◆ **Goal**:
Copy out the rows from the line containing "The image size is (350, 277)." down to the line containing "Action: point(374,182)", both included, with "question mark" changed to "info" and everything else the same. Leave the pictures out.
====== Extracted entries ======
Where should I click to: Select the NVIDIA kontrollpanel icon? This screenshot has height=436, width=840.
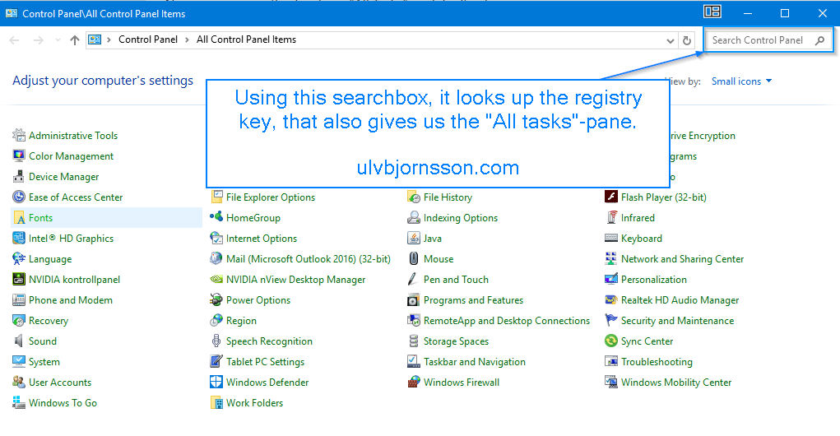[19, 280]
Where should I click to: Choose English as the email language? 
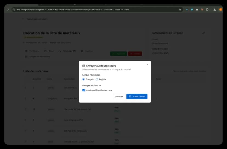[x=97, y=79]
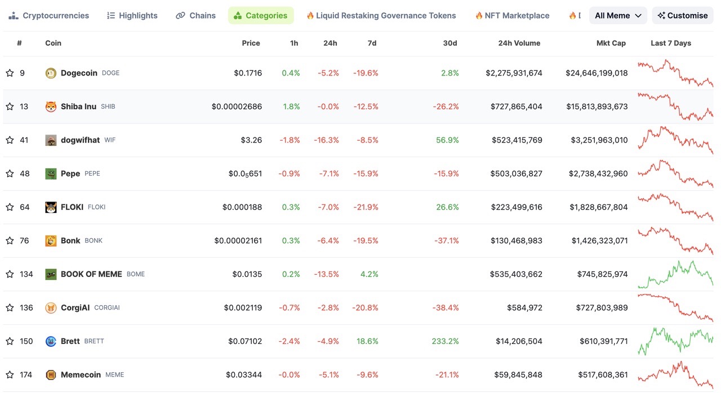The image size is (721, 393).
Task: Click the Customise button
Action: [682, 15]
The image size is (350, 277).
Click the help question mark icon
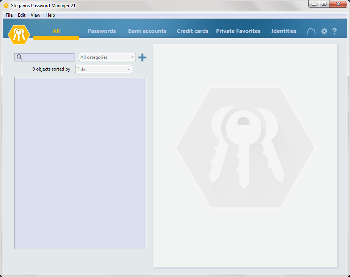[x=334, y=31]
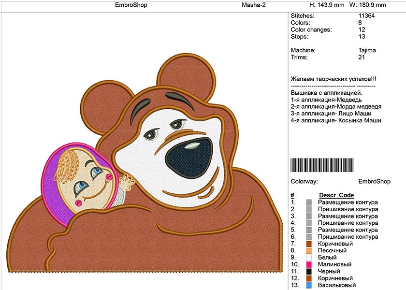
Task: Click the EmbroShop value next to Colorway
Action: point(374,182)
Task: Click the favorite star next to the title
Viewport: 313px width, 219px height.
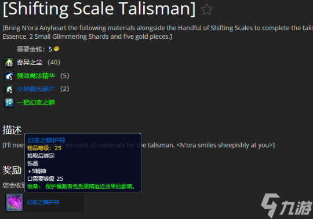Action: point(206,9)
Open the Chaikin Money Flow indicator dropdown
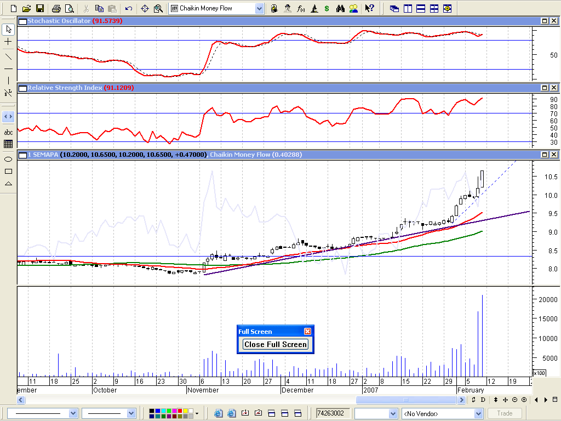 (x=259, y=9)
======
====== Extracted entries ======
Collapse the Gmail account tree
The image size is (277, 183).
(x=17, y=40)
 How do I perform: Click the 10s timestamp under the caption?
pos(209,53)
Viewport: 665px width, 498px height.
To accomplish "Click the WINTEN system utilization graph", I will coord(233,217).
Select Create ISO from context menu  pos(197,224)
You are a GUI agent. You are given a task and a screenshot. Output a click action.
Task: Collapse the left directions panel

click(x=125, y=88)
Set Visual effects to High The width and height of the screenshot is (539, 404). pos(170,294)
======
◆ **Solved problem**:
The image size is (350, 277).
Click the help info icon
[x=334, y=31]
Task: Click the EmbroShop value next to Colorway
Action: point(374,182)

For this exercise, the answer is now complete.